Stored data:
══════════

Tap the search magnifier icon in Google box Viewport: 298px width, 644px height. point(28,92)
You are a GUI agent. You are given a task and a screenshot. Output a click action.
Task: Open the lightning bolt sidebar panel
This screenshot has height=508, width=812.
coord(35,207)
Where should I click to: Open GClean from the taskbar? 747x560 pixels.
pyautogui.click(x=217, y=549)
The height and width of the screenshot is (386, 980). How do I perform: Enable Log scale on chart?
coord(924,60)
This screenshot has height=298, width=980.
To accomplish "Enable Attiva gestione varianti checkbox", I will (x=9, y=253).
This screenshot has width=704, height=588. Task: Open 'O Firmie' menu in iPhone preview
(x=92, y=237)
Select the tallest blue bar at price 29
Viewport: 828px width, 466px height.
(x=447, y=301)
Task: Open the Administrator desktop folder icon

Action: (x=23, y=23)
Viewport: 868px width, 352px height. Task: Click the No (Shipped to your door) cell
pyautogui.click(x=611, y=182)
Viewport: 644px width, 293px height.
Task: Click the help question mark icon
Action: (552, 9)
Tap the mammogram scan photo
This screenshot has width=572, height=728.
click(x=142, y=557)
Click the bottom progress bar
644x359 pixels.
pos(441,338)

══════════

Give all of the entries again, exactly.

Tap the search magnifier icon in Google box Viewport: 298px width, 644px height. point(28,92)
You are a GUI agent. You are given a task and a screenshot. Output a click action.
Task: Open the lightning bolt sidebar panel
This screenshot has height=508, width=812.
coord(35,207)
Where should I click to: Open GClean from the taskbar? 747x560 pixels.
pyautogui.click(x=217, y=549)
The height and width of the screenshot is (386, 980). How do I perform: Enable Log scale on chart?
coord(924,60)
This screenshot has height=298, width=980.
To accomplish "Enable Attiva gestione varianti checkbox", I will (x=9, y=253).
This screenshot has width=704, height=588. Task: Open 'O Firmie' menu in iPhone preview
(x=92, y=237)
Select the tallest blue bar at price 29
Viewport: 828px width, 466px height.
(x=447, y=301)
Task: Open the Administrator desktop folder icon

Action: (x=23, y=23)
Viewport: 868px width, 352px height. Task: Click the No (Shipped to your door) cell
pyautogui.click(x=611, y=182)
Viewport: 644px width, 293px height.
Task: Click the help question mark icon
Action: (552, 9)
Tap the mammogram scan photo
This screenshot has width=572, height=728.
click(x=142, y=557)
Click the bottom progress bar
644x359 pixels.
pos(441,338)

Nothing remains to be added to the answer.